- HB Kham
Kim Hyong Hyo (Sagarmatha Gurung) is a South Korean poet, writer, social entrepreneur, social mobilizer, philanthropist, humanitarian and an avid traveler. He is also a son-in-law of Nepal. He has married Manju Gurung a Nepali daughter from eastern Nepal. He lives in Korea but frequently visits Nepal as he cannot detach himself from his colleagues and well-known family members of Nepal.
When Kim visited Nepal for the first time in 2004, perhaps he never thought that one day his love for Nepal and emotional attachment would be so intensive and deep that he would readily choose to become one of the sons-in-law of Nepal to love and dedicate his life for the wellbeing of Nepalese peers and people.
Kim with Madhav Prasad Ghimire (Nepal’s national poet)
Kim’s immense love for Nepal
Kim’s love for Nepal is so immense that he keeps thinking about how to promote Nepali people and Nepal. It may be his writing about Annapurna circuit trekking or trying to write poetry about Sagarmatha. He has translated Korean poems into Nepali and Nepali poems into Korean literature. Kim says that he has published at least 3000 articles about Nepal in his South Korean print media.
It was after writing poetry on Sagarmatha that the veteran Nepali poet Madhav Prasad Ghimire gave him the name “Sagarmatha” and after marriage with Manju “Gurung” was added to his Nepali name Sagarmatha. Kim has translated Madhav Prasad Ghimire’s Nepali poem “Gauri” into Korean literature and launched it in Nepal in 2018 in Kathmandu-. Also, he has translated Nepali veteran literary person Manjul Nepal’s “Bramand Kabi Ko Ghar” into Korean literature and launched in Kathmandu at Nepal Art Council on 21 August 2019. He is also the concept developer of the Nepal-Korean Culture Center in Nepal.
Kim’s love for Nepal cannot be described in words. He now speaks Nepali fluently. He is also trying to write books, Kim, as a humanitarian has supported many homeless Nepali families in the aftermath of the earthquake in 2015. He has even distributed large quantities of pieces of bread to the famished children of marginalized groups by making the pieces of bread himself in Nepal in the areas of Gorkha, Nuwakot, Langtang, Sankhu, and Dhading, etc.
Kim has traveled across most of the eastern and western parts of Nepal including Lumbini, Pokhara, Everest Base Camp, Langtang, Annapurna circuit, Manang, Mustang, Ilam, Chitwan, Dharan, Janakpur, Sindhuligadi and Dhading, Gorkha, Nuwakot, etc.
Status of alien daughters-in-law in Korea
Kim along with his wife Manju have strenuously dedicated their lives for the wellbeing and welfare of the Nepalese daughters who are married to Korean husbands.
Kim and Manju have become a good example of a perfectly matched couple in Korea even after transcending the international cultural borders and traditions.

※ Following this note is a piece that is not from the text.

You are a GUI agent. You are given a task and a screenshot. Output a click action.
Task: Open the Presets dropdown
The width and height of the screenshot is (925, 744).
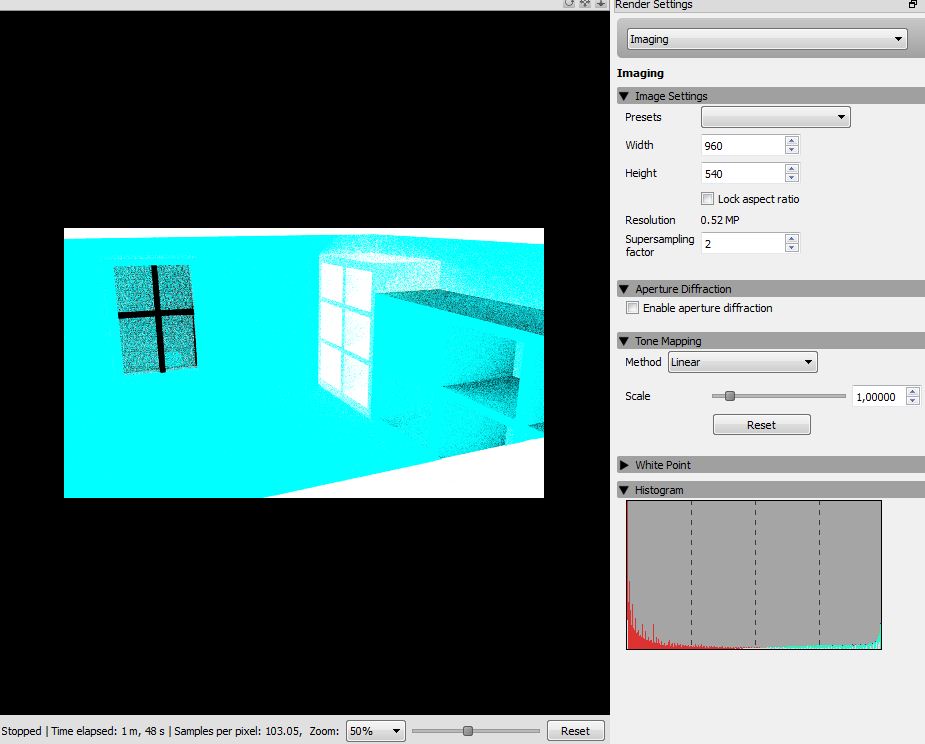pyautogui.click(x=776, y=117)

Both of them have been working for the welfare of the Nepalese daughters-in-law in Korea for a long time.
Since Kim is a poet and writer in Korea, his contacts with editors and publishers has enabled his wife Manju to come in contact with few of the Korean media persons which have made it easy for her to get some of her articles about her experience in Korea published in online media and print media as well.
Regarding the status of the daughters-in-law in Korea coming from abroad Manju claims that at first, she had a different perception about pervasive domestic violence against daughters-in-law in Korea.
However, after Manju went to Korea to settle with Kim (Sagarmatha Gurung), she realized that actually, her previous preoccupied perception of violence against alien daughters-in-law in Korea which she had heard and read about was not so factual because she has observed that things and situations have changed a lot in Korea. Now the families with cross border cultural identities can live together and maintain their lives in consonance with what is appropriate for contemporary society.
Manju says that there are so many daughters-in-law from outside Korea such as Cambodian, Vietnamese, Nepali, and the Philippines, who are enjoying their lives with their families in Korea.
(This article is based on a conversation with Kim Hyong Hyo (Sagarmatha Gurung) and Manju Gurung)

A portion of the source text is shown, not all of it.